The ideal gas law unifies pressure, volume, temperature, and amount of gas in one equation — the backbone of gas stoichiometry, balloon buoyancy estimates, and HVAC duct sizing at low pressure. Real gases deviate at high pressure or low temperature, but air near room conditions behaves ideally enough for engineering estimates and chemistry homework alike.

Ideal gas law:

PV = nRT

Where P is pressure (Pa or atm), V volume (m³ or L), n moles, T absolute temperature (K), and R is the gas constant (8.314 J/(mol·K) or 0.08206 L·atm/(mol·K)). Solve any variable when the other three are known. Combined gas law for fixed n: P₁V₁/T₁ = P₂V₂/T₂.

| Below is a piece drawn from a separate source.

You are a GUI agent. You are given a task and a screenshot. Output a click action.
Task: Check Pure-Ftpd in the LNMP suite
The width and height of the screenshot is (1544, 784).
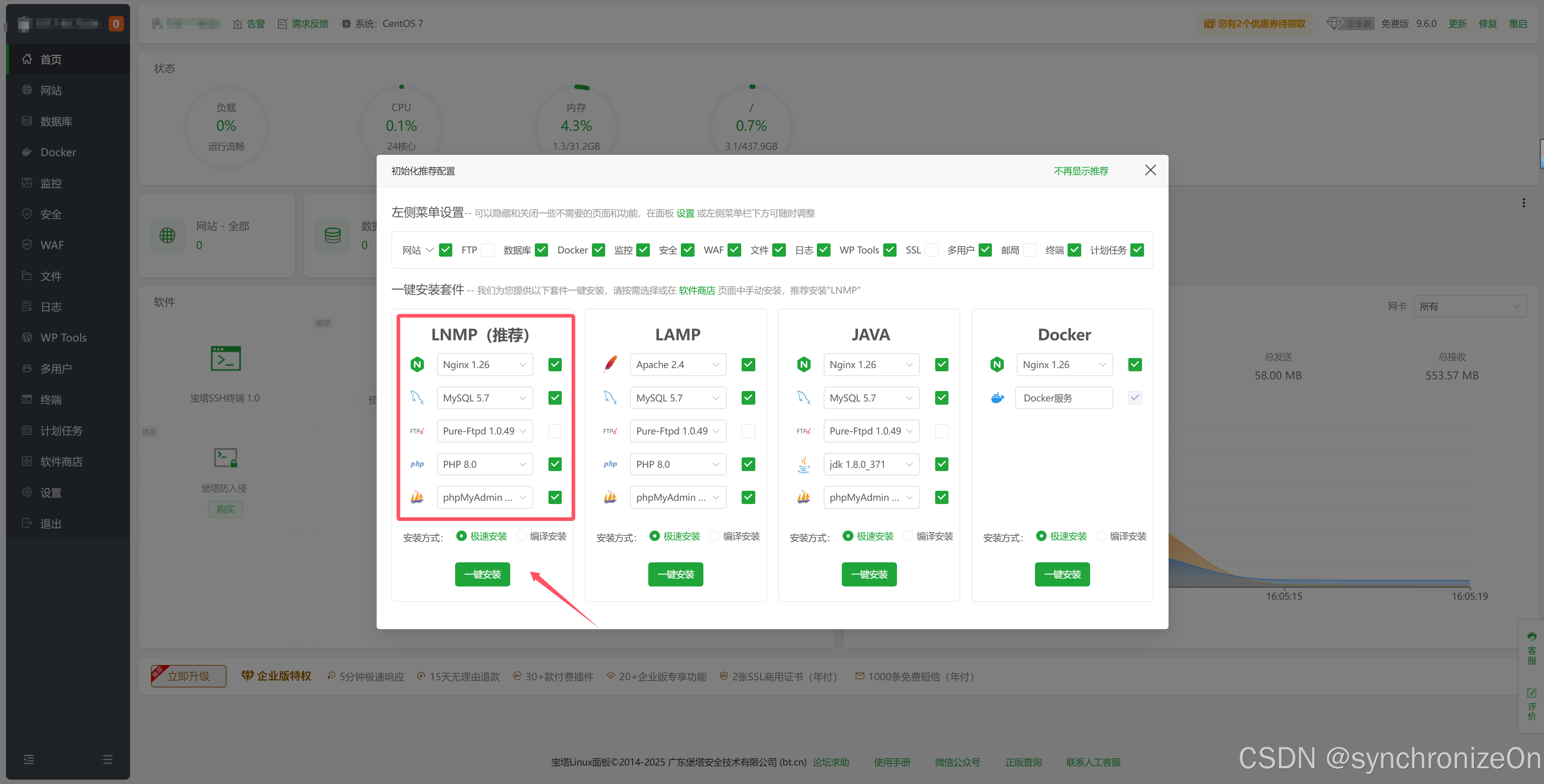555,431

Always convert to absolute kelvin before calculating — Celsius misleads badly. 27°C = 300 K, not 27 in PV=nRT. Enter three knowns to find the fourth. One mole of ideal gas at STP (0°C, 1 atm) occupies 22.414 L — a useful sanity check.

Worked example: How many moles in a 10.0 L balloon at 25°C (298 K) and 101.3 kPa? P = 101,300 Pa, V = 0.010 m³, R = 8.314. n = PV/(RT) = 101,300 × 0.010 / (8.314 × 298) = 0.409 mol. Mass of air (M ≈ 29 g/mol): 0.409 × 29 ≈ 11.9 g. Compress isothermally to 2.0 L: P₂ = nRT/V = 0.409 × 8.314 × 298 / 0.002 ≈ 506 kPa ≈ 5 atm.

Connect to pressure calculator for unit context, molar mass for mass-mole conversion, and celsius-to-kelvin for temperature prep. Van der Waals and compressibility corrections matter for CO₂ cylinders and cryogenic storage beyond this ideal model.